Tuesday, July 17, 2012

Life's a beach: Living near the coast is healthier than living inland, researchers say

Living by the sea is generally esteemed so it is the wealthier members of any given community who will get the limited real estate available by the sea.  And the richer you are, the healthier you generally are.  So this is a wealth effect not an effect of the  sea

Not only do we like to be beside the seaside, but it seems it may actually be good for us.  Those who live near the coast tend to be healthier than those who set up home further inland, according to a study.

Scientists analysed data from the 2001 census and compared how healthy respondents said they were with how close they lived to the sea.

The researchers from the European Centre for Environment and Human Health – part of the Peninsula College of Medicine at the University of Exeter – concluded that, on average, the closer we live to the sea, the more likely we are to report good health.

The analysis also showed that the link between living near the coast and good health was strongest in the most economically deprived communities.

Study lead author Dr Ben Wheeler said: 'We know that people usually have a good time when they go to the beach, but there is strikingly little evidence of how spending time at the coast can affect health and well-being.

'By analysing data for the whole population, our research suggests that there is a positive effect, although this type of study cannot prove cause and effect.'

Researchers looked at the proportion of people who reported their health as being 'good', rather than 'fairly good' or 'not good' and then compared this with how close those respondents lived to the coastline.

They also took into account the way that age, sex and a range of social and economic factors, like education and income, vary across the country.

The results show that, on average, populations living by the sea report rates of good health more than similar populations living inland.

Previous research from the Devon-based academics had shown that the coastal environment also provided significant benefits in terms of stress reduction.

Researchers said one reason those living in coastal communities may attain better physical health could be due to the stress relief offered by spending time near the sea.

Dr Wheeler added: 'We need to carry out more sophisticated studies to try to unravel the reasons that may explain the relationship we're seeing.

'If the evidence is there, it might help to provide governments with the guidance necessary to wisely and sustainably use our valuable coasts to help improve the health of the whole UK population.'


Three glasses of wine a week could reduce chance of arthritis by half

The old merry-go-round.  Alcohol is good for you one day and bad the next.  They actually say that nobody knows the effect of heavy drinking below, which is some relief from the usual dogmatism

The next time someone offers you a glass of wine, be grateful - it could save you from the agony of arthritis.  Women who indulge in moderate drinking halve the risk of certain forms of the illness, researchers have found.

Swedish academics found that women who drank at least three medium-sized glasses of wine a week - or the equivalent in beer or spirits - were up to 52 per cent less likely to develop rheumatoid arthritis.

Around 400,000 Britons are affected by this type of arthritis and the majority are women, aged 40 to 70.  It causes pain and swelling in the hands, wrists and feet and can make everyday tasks almost impossible.

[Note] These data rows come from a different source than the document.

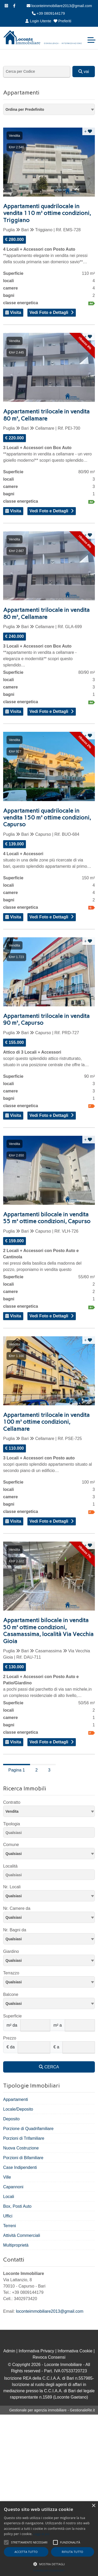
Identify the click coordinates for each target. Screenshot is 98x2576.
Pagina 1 (16, 1770)
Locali (8, 2196)
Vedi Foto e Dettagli (49, 312)
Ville (7, 2177)
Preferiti (62, 21)
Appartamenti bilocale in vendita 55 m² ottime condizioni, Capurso (46, 1218)
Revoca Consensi (49, 2357)
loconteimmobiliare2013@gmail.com (59, 6)
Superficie (12, 2016)
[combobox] (49, 109)
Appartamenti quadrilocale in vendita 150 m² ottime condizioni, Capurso (47, 817)
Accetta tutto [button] (26, 2552)
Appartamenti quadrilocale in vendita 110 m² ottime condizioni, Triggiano (47, 213)
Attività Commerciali (21, 2235)
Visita (13, 312)
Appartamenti (15, 2099)
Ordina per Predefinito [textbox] (24, 109)
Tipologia (11, 1824)
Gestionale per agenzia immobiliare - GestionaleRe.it (52, 2410)
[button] (49, 2564)
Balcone (10, 1994)
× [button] (93, 2506)
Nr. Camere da (16, 1908)
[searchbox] (50, 1833)
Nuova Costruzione (21, 2148)
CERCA (49, 2067)
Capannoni (13, 2187)
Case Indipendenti (20, 2167)
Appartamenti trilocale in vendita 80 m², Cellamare (46, 415)
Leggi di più (41, 2534)
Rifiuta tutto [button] (72, 2552)
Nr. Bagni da (14, 1930)
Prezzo (9, 2038)
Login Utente (38, 21)
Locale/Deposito (18, 2109)
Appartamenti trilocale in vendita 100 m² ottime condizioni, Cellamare (46, 1422)
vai (83, 71)
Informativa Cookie (74, 2351)
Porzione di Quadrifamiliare (28, 2128)
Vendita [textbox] (12, 1811)
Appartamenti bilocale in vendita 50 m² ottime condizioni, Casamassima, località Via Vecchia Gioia (48, 1630)
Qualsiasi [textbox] (13, 1854)
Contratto (11, 1802)
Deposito (11, 2119)
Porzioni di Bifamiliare (23, 2158)
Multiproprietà (15, 2245)
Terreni (9, 2225)
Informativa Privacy (36, 2351)
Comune (11, 1844)
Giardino (11, 1951)
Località (10, 1866)
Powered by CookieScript (49, 2570)
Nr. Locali (12, 1887)
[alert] (49, 2538)
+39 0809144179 (48, 13)
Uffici (7, 2216)
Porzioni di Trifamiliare (23, 2138)
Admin (9, 2351)
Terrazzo (11, 1973)
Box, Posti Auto (17, 2206)
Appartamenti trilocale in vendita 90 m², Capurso (46, 1019)
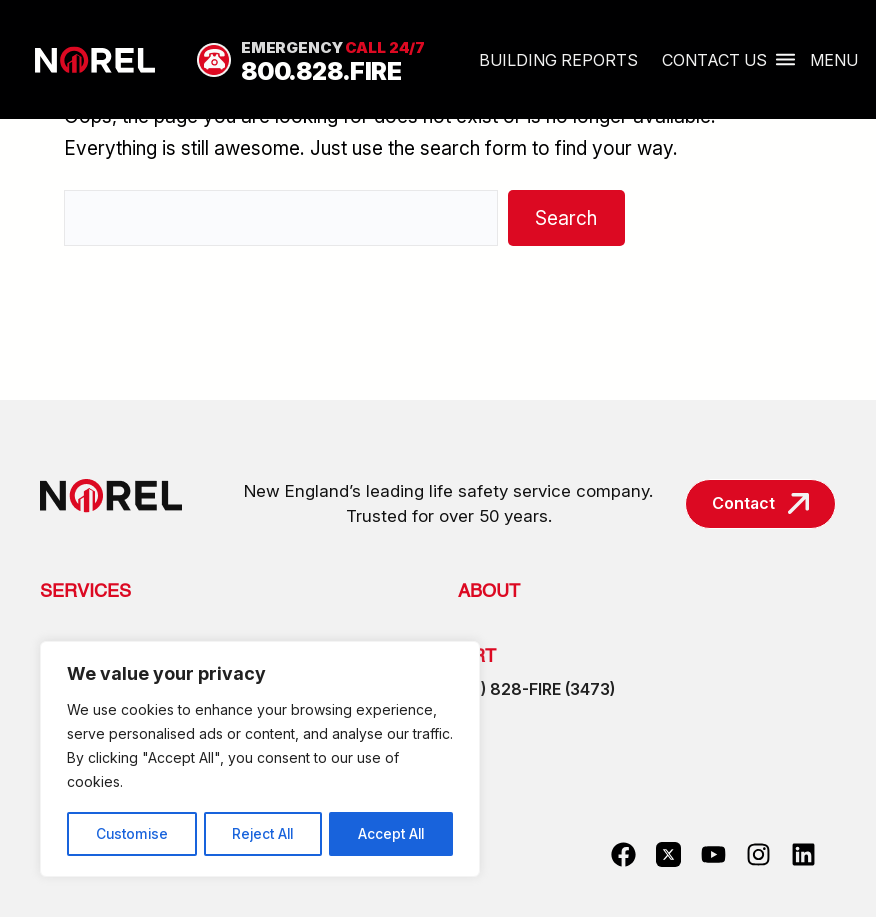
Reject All (262, 833)
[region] (260, 760)
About (489, 592)
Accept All (391, 833)
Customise (131, 833)
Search (566, 218)
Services (85, 592)
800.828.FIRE (321, 71)
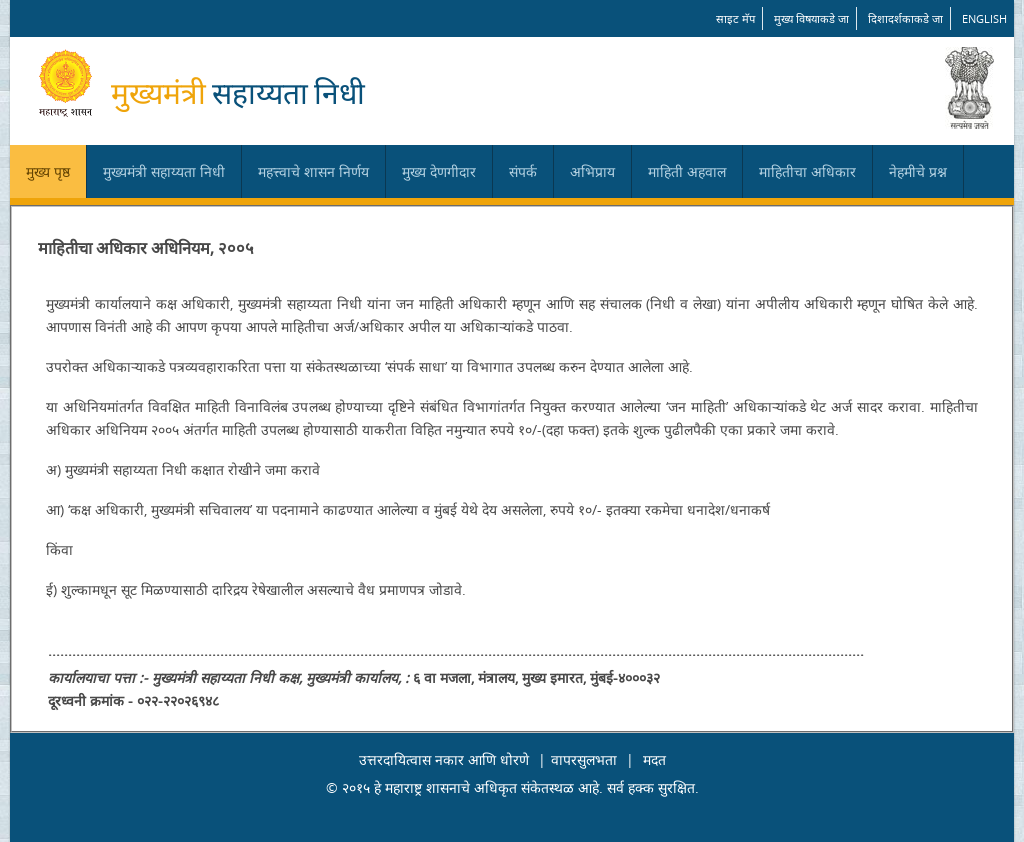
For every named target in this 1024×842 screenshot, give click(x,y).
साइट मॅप (735, 18)
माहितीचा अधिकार (807, 171)
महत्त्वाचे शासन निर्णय (313, 171)
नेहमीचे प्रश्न (918, 171)
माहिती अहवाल (687, 171)
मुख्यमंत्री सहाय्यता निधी (164, 171)
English (984, 18)
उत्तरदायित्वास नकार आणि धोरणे (444, 759)
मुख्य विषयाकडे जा (811, 18)
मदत (654, 759)
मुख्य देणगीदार (439, 171)
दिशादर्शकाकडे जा (905, 18)
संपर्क (523, 171)
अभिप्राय (592, 171)
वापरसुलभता (584, 759)
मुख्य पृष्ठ (48, 171)
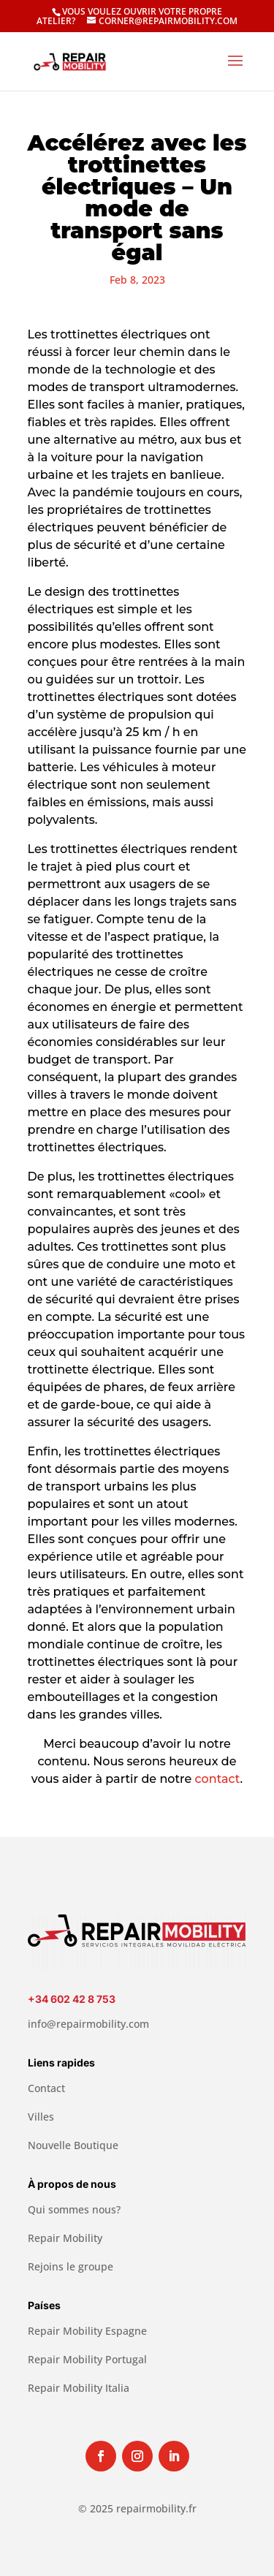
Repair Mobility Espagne (87, 2331)
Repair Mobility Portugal (87, 2359)
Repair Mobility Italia (78, 2388)
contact (217, 1779)
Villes (41, 2117)
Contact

Currently doctors are unable to prevent or cure the illness and they can only offer treatment to alleviate pain.  The illness is caused by the body's own immune system - which normally fights infection - attacking the cells lining the joints.

Scientists believe that alcohol can counter this process because it lowers the body's immune response.  But they have not been able to establish whether drinking more alcohol reduces the risk even further.

In this latest study, scientist from the Karolinska Institute in Stockholm studied 34,100 women aged 39 to 84.  They had all filled in surveys on how often they had drunk wine, spirits or beer over the course of a year

Those who drank at least three 150 ml glasses of wine, one pint of beer or two measures of spirits over a week were 52 per cent less at risk from rheumatoid arthritis.

Daniela Di Guiseppe, a PhD student who contributed to the research said: `The results of this study indicate that moderate consumption of alcohol may reduce the risk of developing rheumatoid arthritis among women.'

`These results are in accordance with the inverse association between moderate alcohol consumption and risk of cardiovascular disease and add to the evidence that moderate alcohol consumption is not harmful and can be protective against such a chronic disease as rheumatoid arthritis.

`However, the effect of higher doses of alcohol on the risk of rheumatoid arthritis remains unknown.'

Professor Alan Silman, medical research director of Arthritis Research UK said: `Small amounts of alcohol are also known to be beneficial in reducing the risk of other conditions such as heart disease, also an inflammatory disease, so the study is also telling us something about the mechanism of inflammation.

`However, it's important to stress that the paper isn't saying that excessive amounts of alcohol are good for you.

`And it must be remembered that drinking alcohol in excess can be especially dangerous in rheumatoid arthritis patients who are taking some anti-rheumatoid drugs that may cause liver damage, and anti-inflammatory painkillers which can lead to gastro-intestinal problems, which can be exacerbated by alcohol.'

This latest study will add to the debate over whether alcohol is healthy - and if so, how much we should drink.

For years scientists have claimed that drinking small amounts every day may help prevent heart attacks and strokes.  But recently Oxford academics cast doubt on this evidence by urging the public not to drink any more than three glasses of wine a week.